YOUR INSTRUCTIONS: Output exactly, and only, the stretch of lines beginning at the line with "Viewport: 1568px width, 549px height." and ending at the last line of the listing below. Drop the pictures.

SOURCE MATERIAL:
>>>

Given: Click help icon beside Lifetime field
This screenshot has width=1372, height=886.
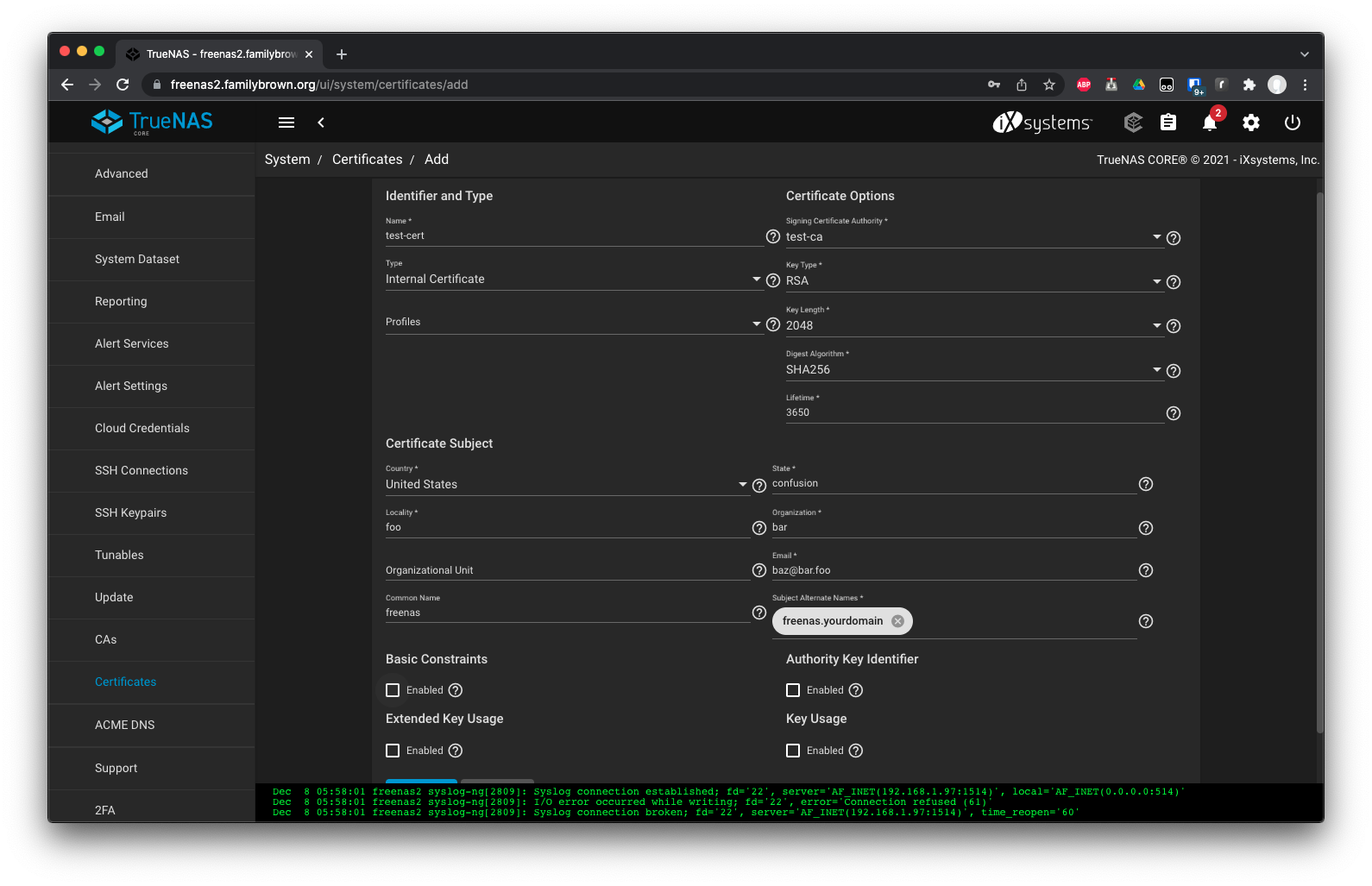Looking at the screenshot, I should click(1174, 413).
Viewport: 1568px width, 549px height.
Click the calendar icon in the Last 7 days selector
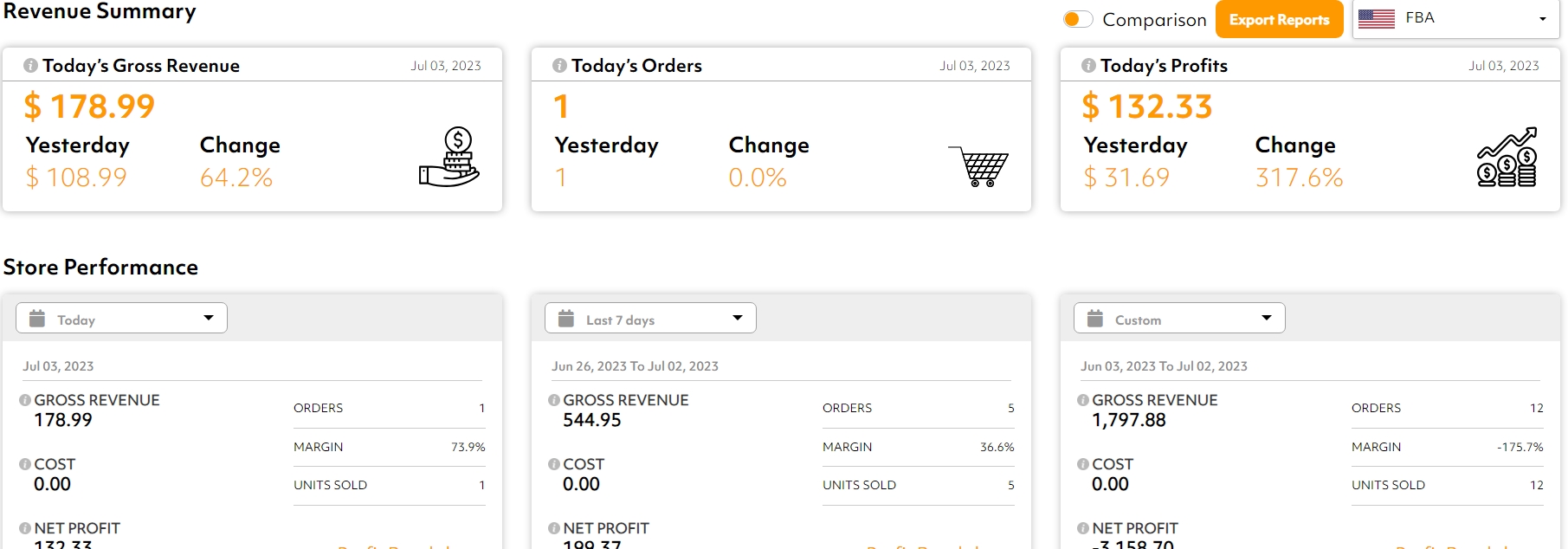[566, 318]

<<<

YOUR SOLUTION:
Viewport: 1568px width, 549px height.
Click the calendar icon in the Last 7 days selector
[566, 318]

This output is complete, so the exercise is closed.